Nora took the note while the lady placed the card in her bag.
“Where is a good place for a cup of tea?” She asked while Nora counted out her change.
“There are several nice cafes here.” Nora smiled politely.
“What would you recommend?” The husband asked with a wink.
“You can sit outside by the river down at Riverside CafĂ© or there’s The Flowery Teacup which does good cakes.”  She said.
“I don’t want a cake, just a cup of tea.” The lady said adamantly.
“Oh. Well, they all do tea anyway, I’m sure.” Nora closed the till.
“Thank you dear.” The lady smiled and they walked away, letting a man in who shut the door so hard behind him that the windows rattled.
“Sorry about that.” He said. “Got any books about the Minoans?”
“Erm…” Nora’s gaze scanned the Folio Society section before jumping to the doorway that led further into the shop.
“Possibly in the back room.”  She indicated.
“I’ll have a look.” He said, heading that way.
Nora was about to begin once more on the Ordinance Survey maps when another customer arrived. She was a tall lady with silvery hair in a bun, a blue ankle length coat and dark glasses.
“I would like this book ordered.” She announced, waving a slip of paper.
“We don’t order books I’m afraid.” Nora explained.
“Oh. But you sell books.” She planted her feet firmly on the carpet before Nora.

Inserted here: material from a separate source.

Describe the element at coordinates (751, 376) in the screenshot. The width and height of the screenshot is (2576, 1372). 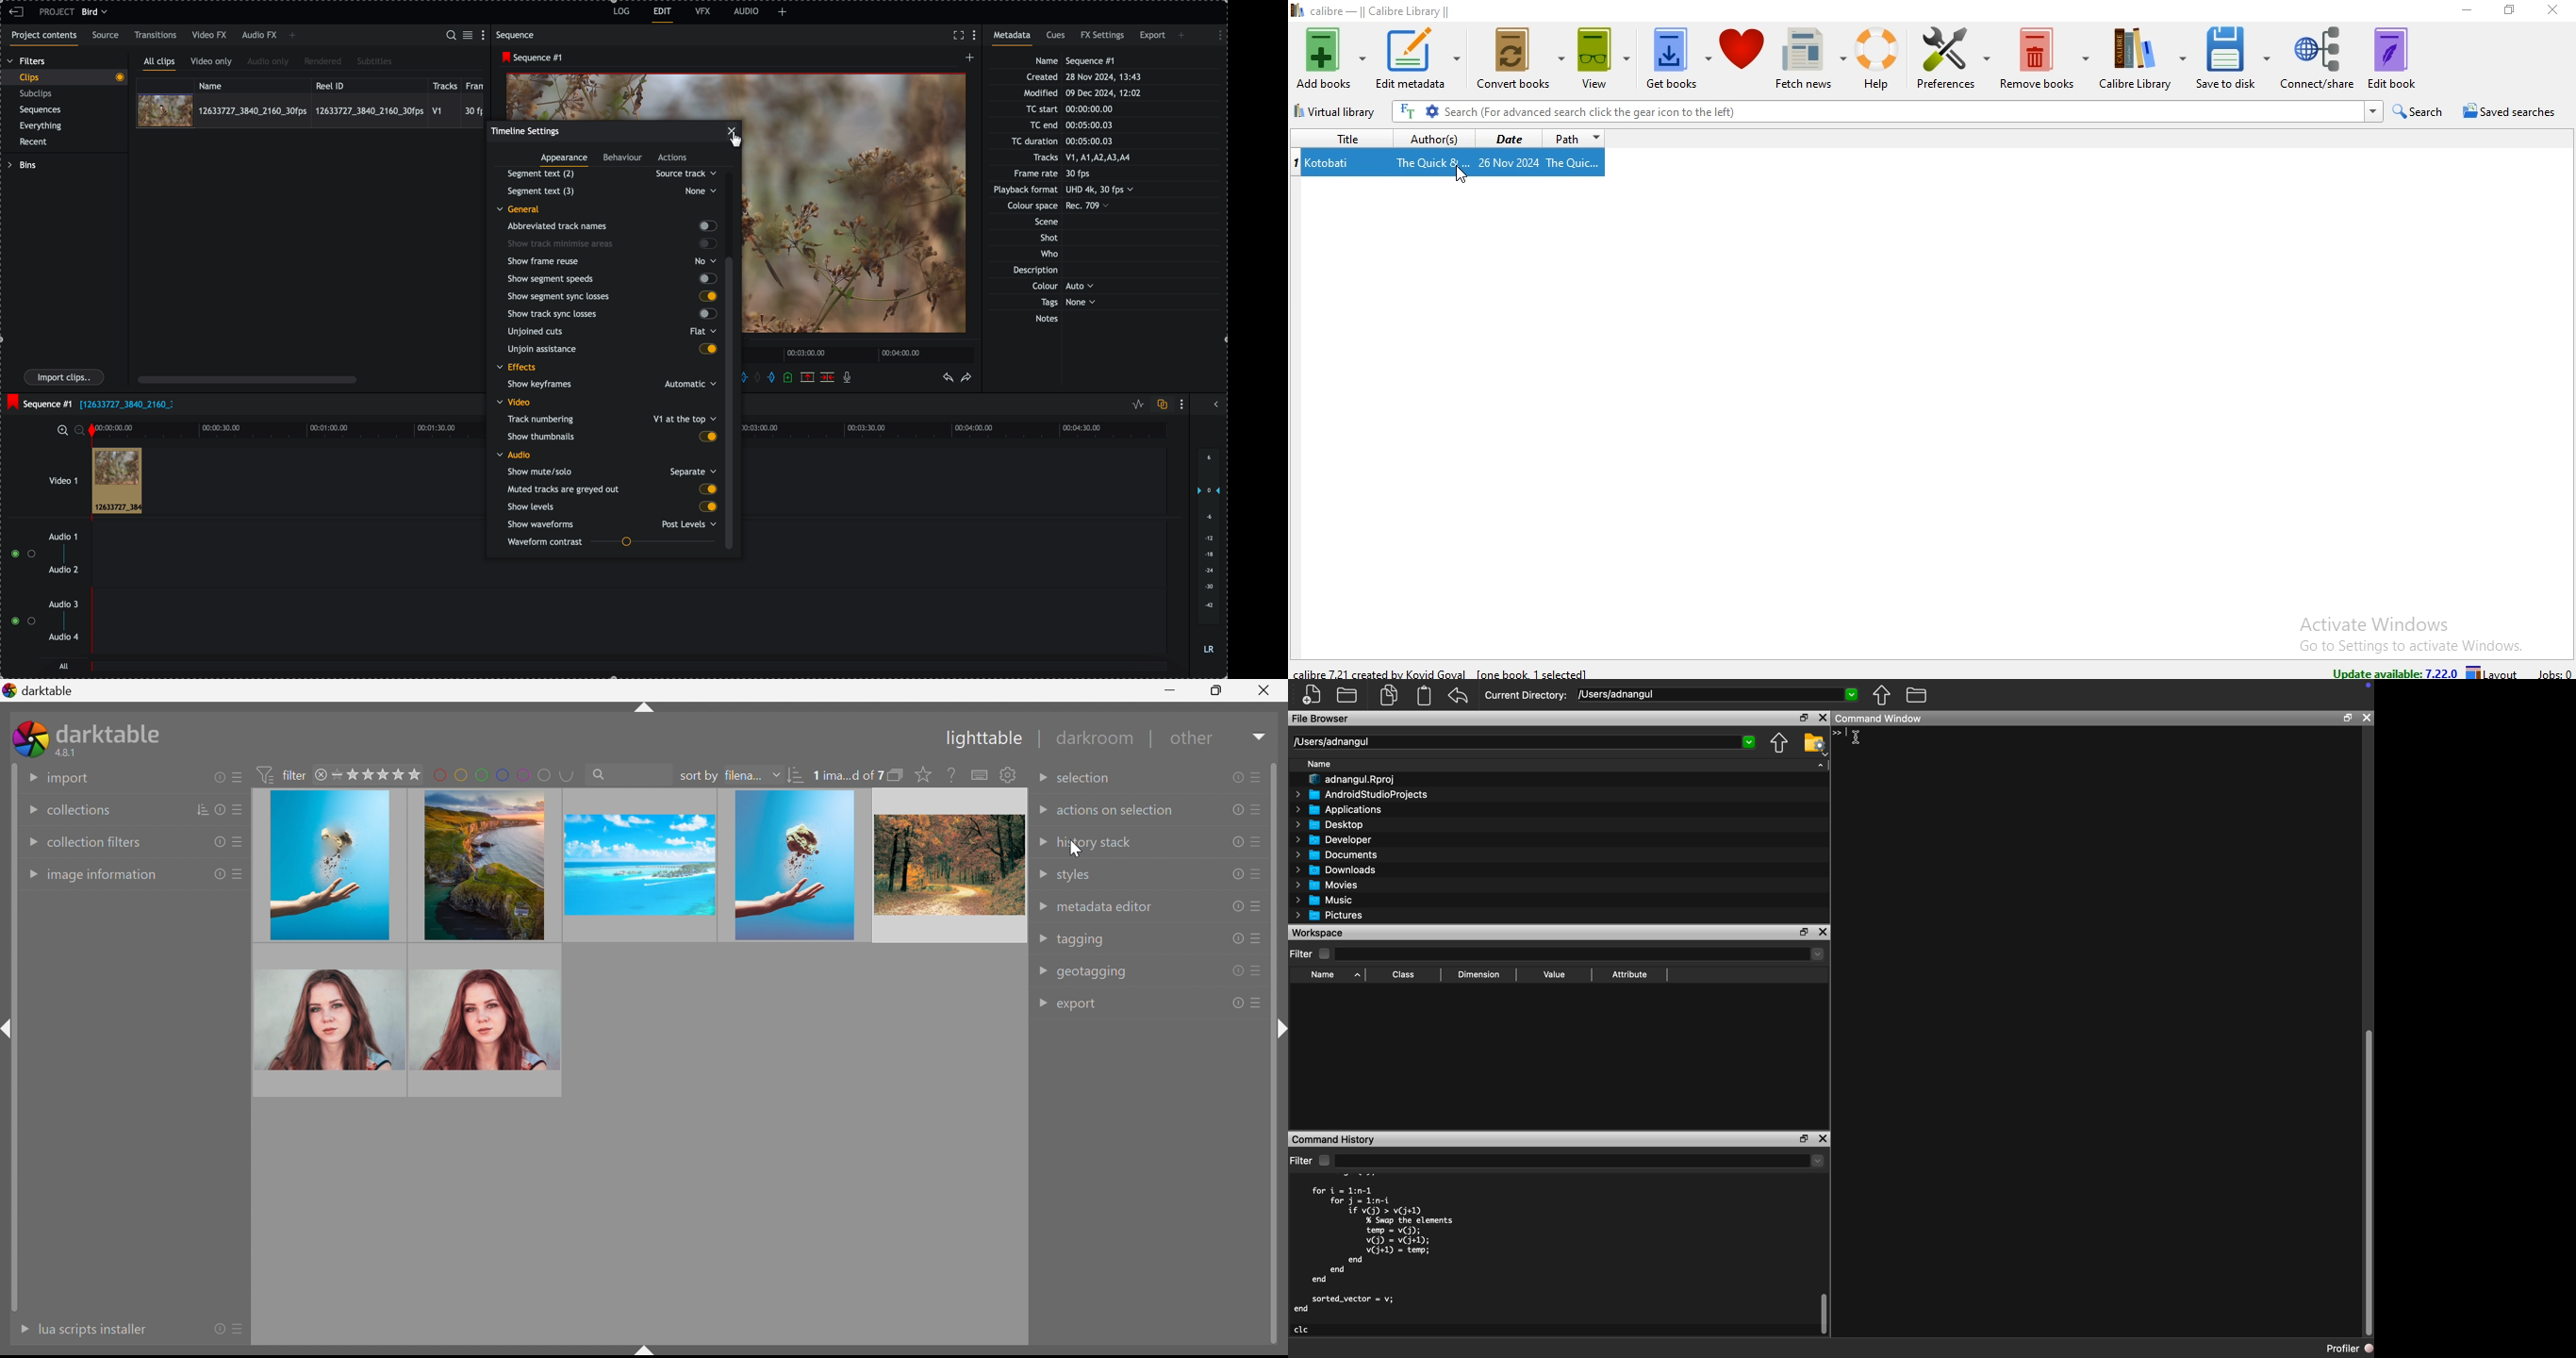
I see `add in marks` at that location.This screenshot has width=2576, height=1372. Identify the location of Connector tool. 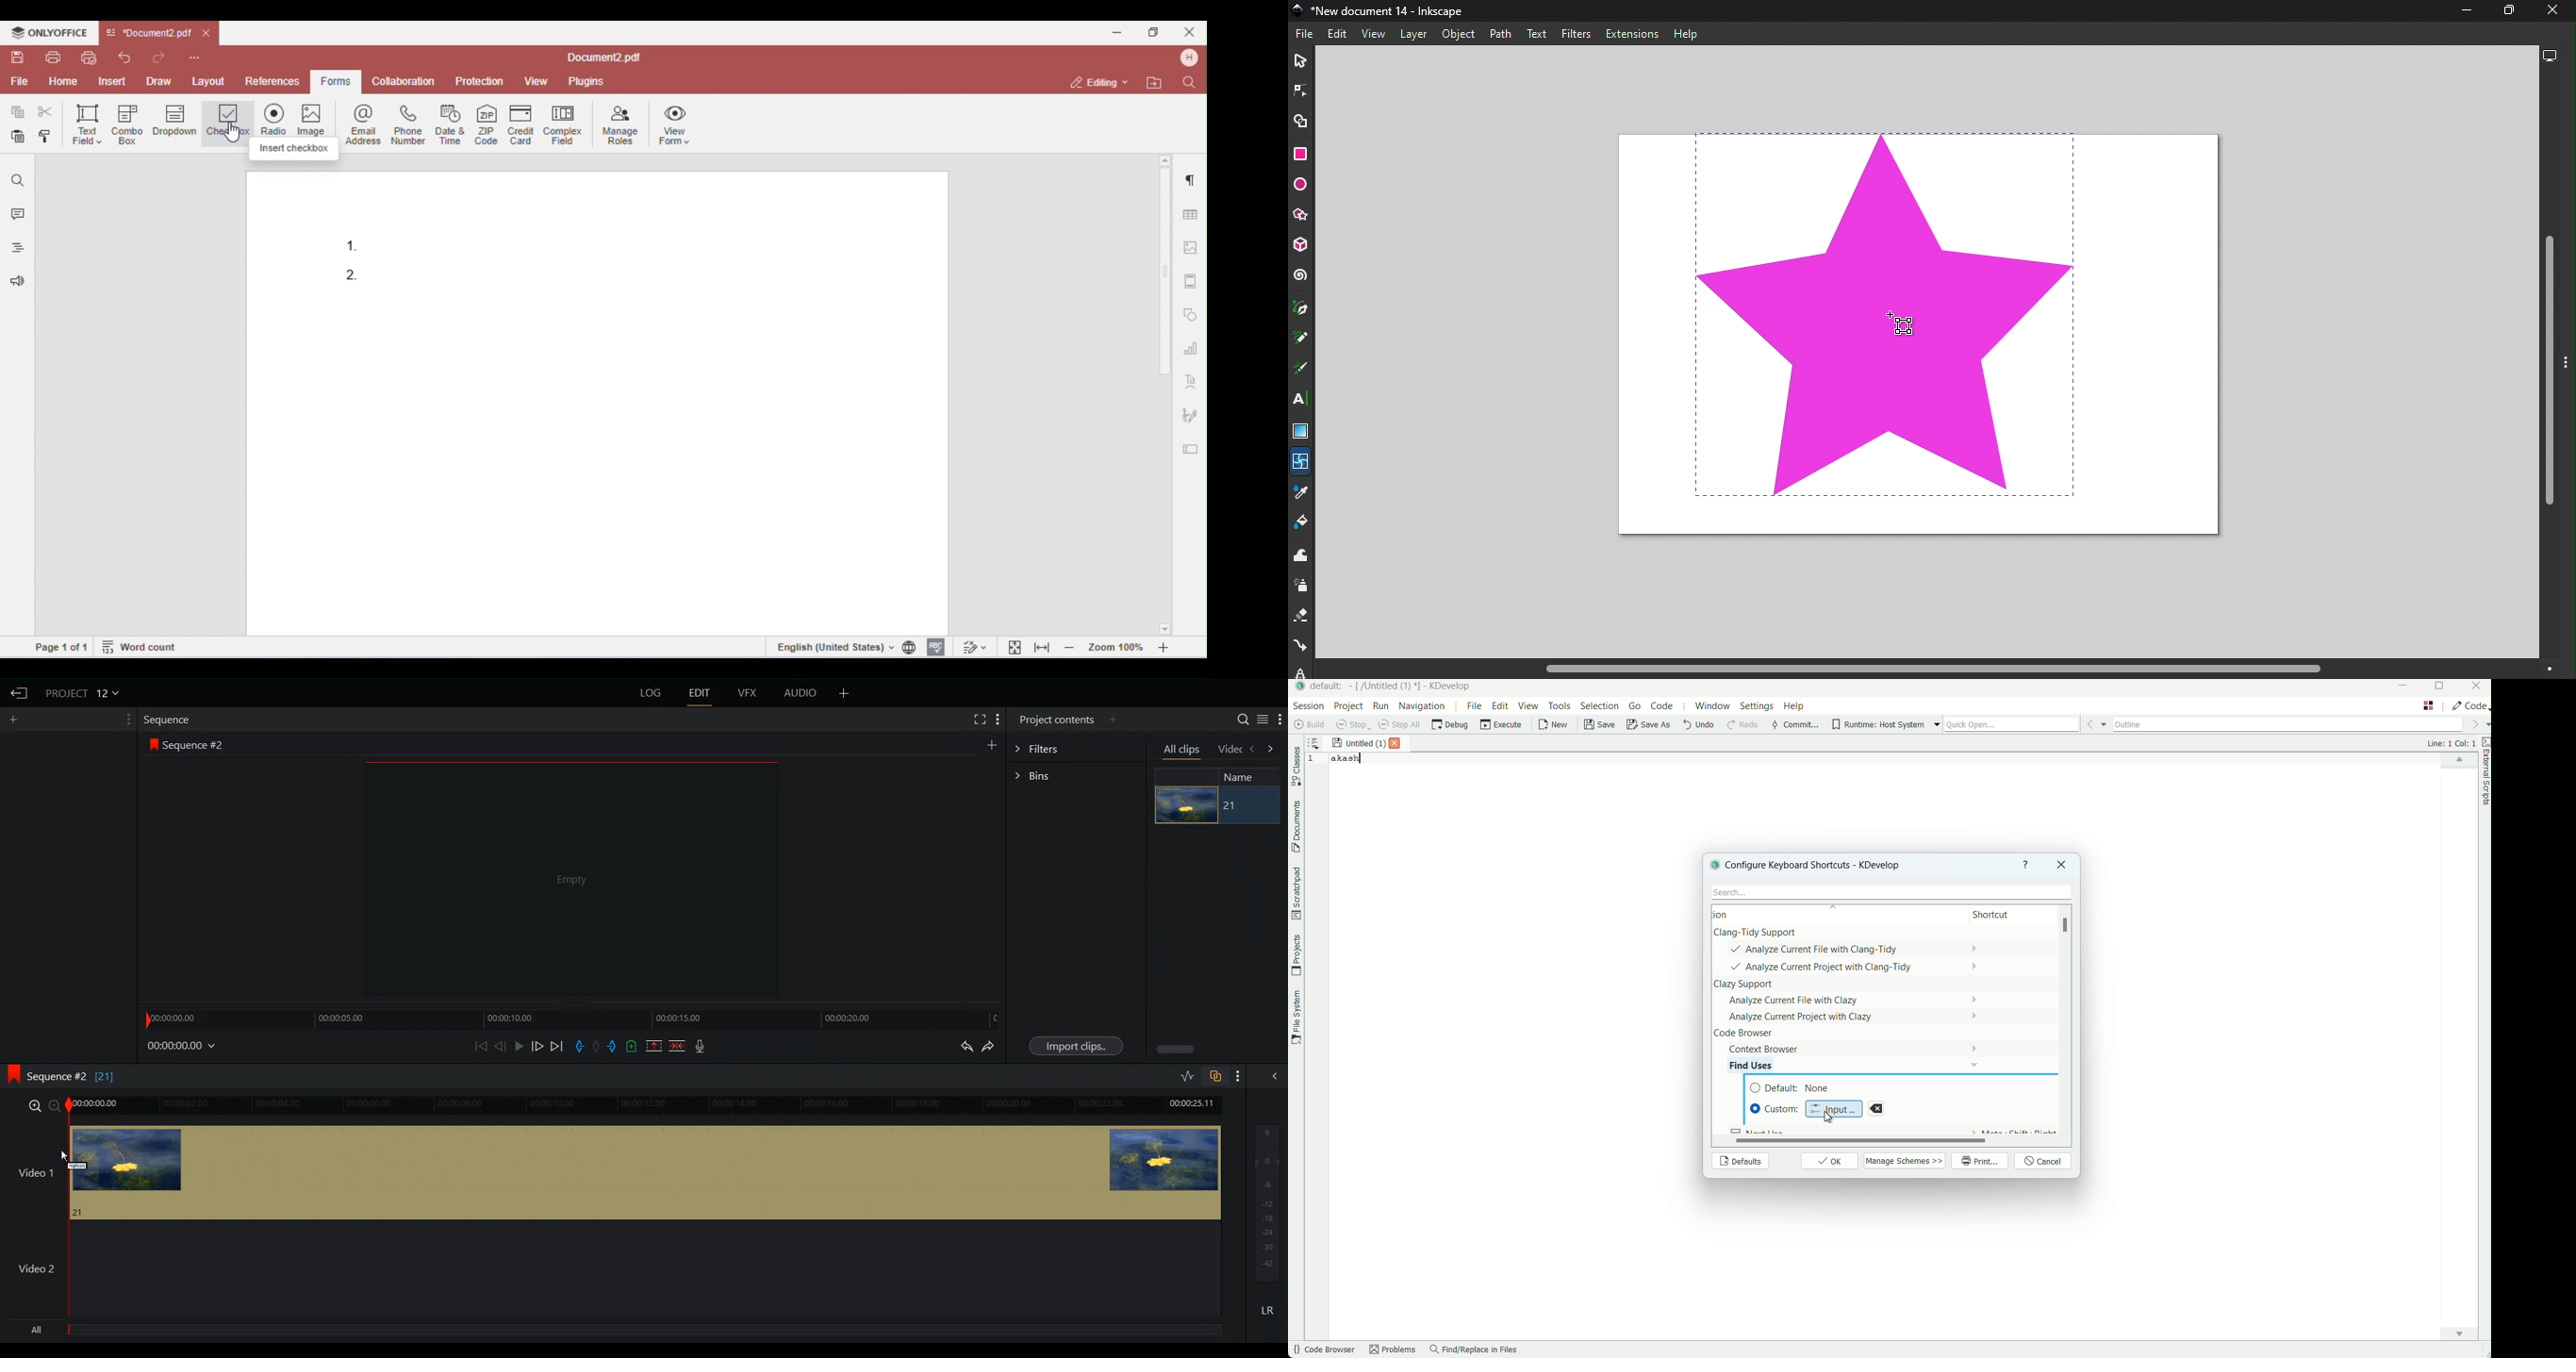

Nora edged back behind the counter, almost tripping over the Ravens’ bags.
“All of our books are bought secondhand. We have a few local new ones.” She explained.
“Can you order me a secondhand copy then?” The lady then decided.
Nora shook her head.
“We can’t place orders. We just buy what is brought in by people who want to sell them to us I’m afraid.”
“Can you check on your computer to see if you have it in stock?”
Nora glanced at the monitor.
“We don’t have our books listed. They are just organised in sections of subject.”
The slip of paper was offered to Nora aloofly.
“This one has just come out.” She said gravely.
“Oh. What kind of a book is it?” Nora attempted to take the slip but the lady held firm.
“It’s big and a paperback.” She kept a firm hold of the slip. Nora decided to let go.
“Is it history or art…or….?” Nora prompted.
“No, I’m not looking for an art book or a history book!”  She was severe.
“What’s the subject?” Nora asked patiently.
“It’s a novel.”
“Well, all our fiction is in the attic room…” Nora started.
“Oh I don’t do stairs!” She announced and replaced the slip of paper to her handbag. “I’ll look in Waterstones. Good day.”
“Good bye.” Nora said wearily and dropped into the chair.
The man came out of the back room.
“Nope. Nothing on the Minoans. By the way, I saw a book in the wrong place. It was a submarine book and it was in the section next to it on ancient civilizations.”
Nora stared at him as he began for the door.
“Oh. Maybe a customer put it back wrong.” Nora said.
“Or you need to do some organisation.” He shrugged.
Nora shot a look at the Chesterton biography.
“Yes, we can do some sorting when it’s quiet.” She acquiesced.
He gave her a belittling look and left, shutting the door again so hard that the windows shook. Nora sighed.
“A typical Monday.” She said, shoved herself out of the chair and set about with determination to organise the maps.